Integration with Other Platforms
Combine with Node-RED
OpenClaw can trigger Node-RED flows:
// In OpenClaw skill
await fetch('http://nodered:1880/endpoint/trigger-flow', {
method: 'POST',
body: JSON.stringify({ event: 'openclaw_command' })
});
MQTT Integration
Publish OpenClaw actions to MQTT for other systems:
openclaw skill install mqtt-publisher
openclaw configure
# Add MQTT broker: homeassistant.local:1883
Real-World Examples
Morning Routine
What it does: Gradual wake-up automation based on calendar
export async function execute() {
const calendar = await homeassistant.getState('calendar.work');
const firstEvent = calendar.attributes.start_time;
const wakeTime = new Date(firstEvent);
wakeTime.setMinutes(wakeTime.getMinutes() - 30);
if (new Date() >= wakeTime) {
await homeassistant.callService('light.turn_on', {
entity_id: 'light.bedroom',
brightness: 1
});
// Gradually increase over 15 minutes
for (let i = 1; i <= 100; i++) {
await sleep(9000); // 9 seconds
await homeassistant.callService('light.turn_on', {
entity_id: 'light.bedroom',
brightness: i
});
}
}
}
Energy Optimization
What it does: Monitors solar production and delays high-power tasks
export async function execute() {
const solar = await homeassistant.getState('sensor.solar_production');
const dishwasher = await homeassistant.getState('switch.dishwasher');
if (solar.state > 2000 && dishwasher.state === 'off') {
await sendNotification('Excess solar power! Good time to run dishwasher.');
// Auto-start if user said "yes" to previous suggestions
if (await getUserPreference('auto_dishwasher') === true) {
await homeassistant.callService('switch.turn_on', {
entity_id: 'switch.dishwasher'
});
}
}
}
export const schedule = '*/15 * * * *';
Security Patrol
What it does: AI analyzes camera feeds for unusual activity
export async function execute() {
const motion = await homeassistant.getState('binary_sensor.front_door_motion');
if (motion.state === 'on') {
const image = await homeassistant.getState('camera.front_door');
// Use Claude vision to analyze
const analysis = await analyzeImage(image.attributes.entity_picture);
if (analysis.includes('person') && !analysis.includes('package delivery')) {
await sendNotification('Unusual activity at front door', {
image: image.attributes.entity_picture
});
}
}
}
Cost Analysis
Monthly operational costs (typical home):
| Component | Cost |
|---|---|
| OpenClaw software | $0 (open source) |
| Anthropic API (Claude Sonnet 4) | $2-8 (100-500 requests/day) |
| Hardware (if dedicated) | $0 (uses existing HA server) |
| Total | $2-8/month |
Cost reduction strategies:
- Use Claude Haiku: ~60% cheaper
- Local LLM (Ollama): $0 API costs
- Cache responses: Reduce duplicate API calls
- Scheduled skills only: Avoid always-on listening
Migration Path
From Google Assistant / Alexa
What to change:
- Recreate routines as OpenClaw skills
- Retrain commands (more natural language supported)
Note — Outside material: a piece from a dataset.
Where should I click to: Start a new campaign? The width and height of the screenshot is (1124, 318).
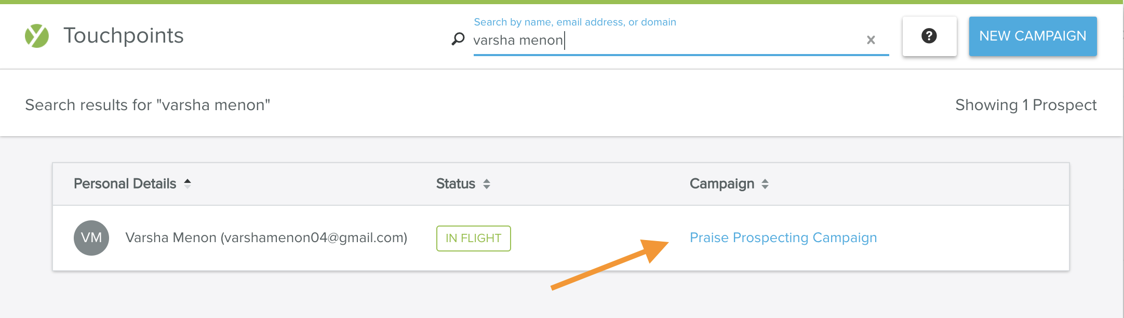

- Set up voice satellites if needed
Advantages:
- More complex automations possible
- No cloud dependency
- Better context understanding
- Learns preferences over time
What you lose:
- Third-party skills (Spotify, etc. - use native integrations)
- Shopping lists (recreate in HA or Notion integration)
From Home Assistant Automations
Keep existing automations, add OpenClaw for:
- Natural language triggers
- Complex decision-making
- Proactive suggestions
- Voice control
Hybrid approach works best: YAML for deterministic logic, OpenClaw for AI-powered decisions.
Conclusion
You now have a fully functional AI-powered smart home controller that:
- ✅ Understands natural language commands
- ✅ Runs 100% locally for privacy
- ✅ Can trigger autonomous automations
- ✅ Integrates with Home Assistant natively
- ✅ Supports voice control through Assist
Total setup time: 20 minutes for basic install, 1-2 hours for advanced features.
Tested on Home Assistant OS 2026.2, OpenClaw v0.5.25, Anthropic Claude Sonnet 4. Raspberry Pi 4 8GB recommended minimum.